From my perspective the most interesting work in this regime is the combination of VAE and invertible transformations. I know this idea has been roughly around for 2-3 years (e.g. see this paper) but this ICML paper formalized it with lots of discussions. This year's NIPS has two interesting follow-up papers: one uses autoregressive functions and another tries to skip the randomness of transformations. Should consider blog posts for these papers later.

 

Deep Boltzmann machines & deep belief networks

These models are less considered in recent days, but I still love the beautiful derivations, and I think everyone who want to work on generative models should get to know these type of models. No need to introduce the seminal 2006 paper that took neural networks back to the stage. No need either to mention then people tried different variations of RBMs/deep belief networks for image/speech recognition. But then after the introduction of deep Boltzmann machines, people found that these models are very hard to train with contrastive divergence like algorithms. Pre-training as a DBN then switch to DBM training sort of worked and this paper provided quite a nice interpretation on that, but then in the fine-tuning step we still have this training difficulty problem. There's another pre-training technique that approximately performs variational inference, but you need to be careful about the rescaling part. The doubly intractable problem has scared lots of practitioners away from continue investigating DBMs.

On deep sigmoid belief network side, these two years Lawrence Carin's group has produced quite a few papers related to it. I haven't read them in detail though.

 

Other attempts

Although not very experimentally appealing, I found this diffusion process paper from Surya Ganguli's group an interesting read.

As Bayesian people have made Gaussian processes deep, there you go an attempt on using deep GP to generate images from Neil Lawrence's group. It uses VAE idea to derive inference steps.

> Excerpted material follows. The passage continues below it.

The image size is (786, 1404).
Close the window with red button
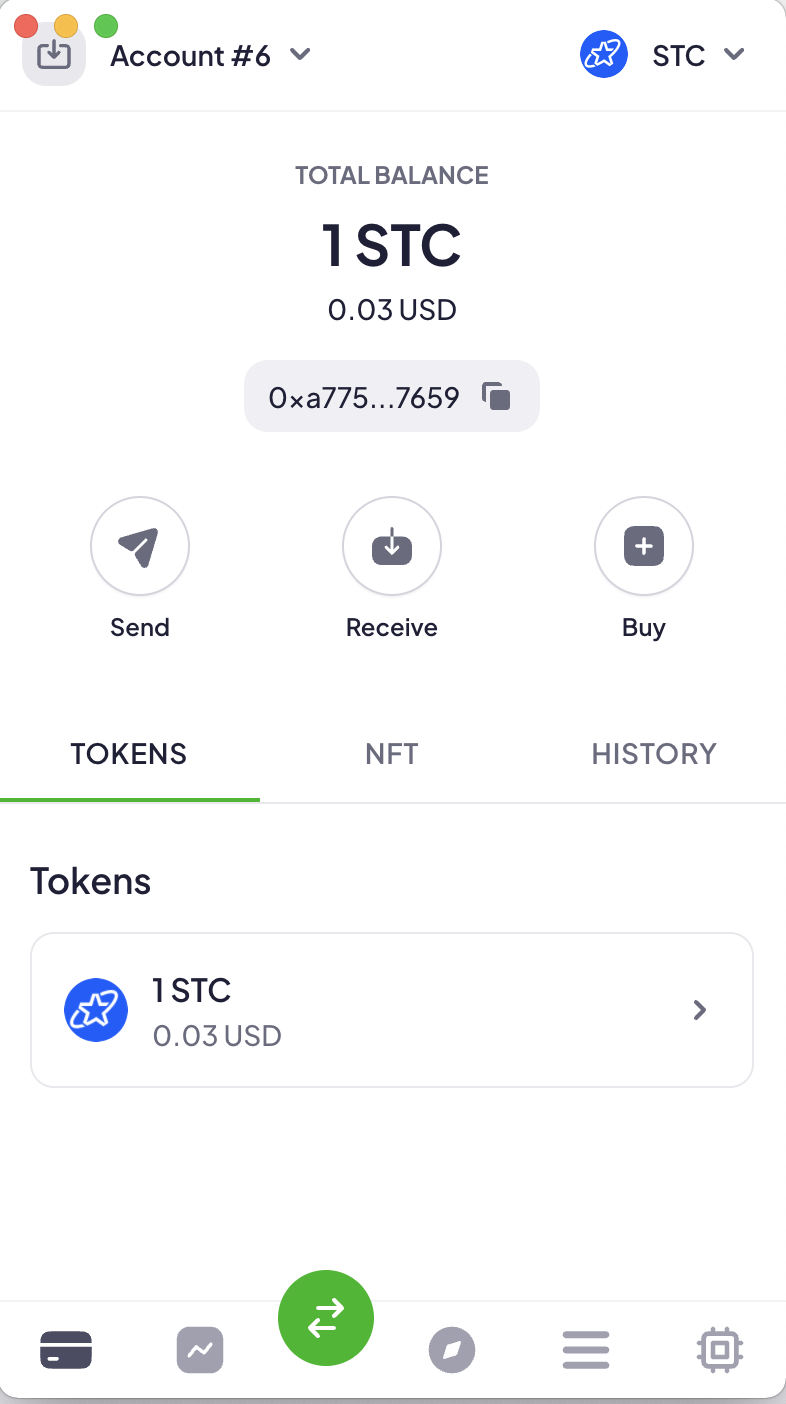pos(26,26)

David Blei and his students love conjugate models and SVI, so it's no surprising that they've come up with the deep version of exponential families.

If you like the Gibbs sampling procedure of RBMs for data generation, here's another direction to go deeper other than DBMs.

I found this paper's approach a bit strange but those who interested in wake-sleep should get to know it.

Auto-regressive models are also an important type of generative models. For neural network assisted version, must read NADE (and subsequence papers). This year's ICML best paper (pixel RNN) also belongs to this class.

Finally this note on how to evaluate the performance of generative models deserves a detailed read.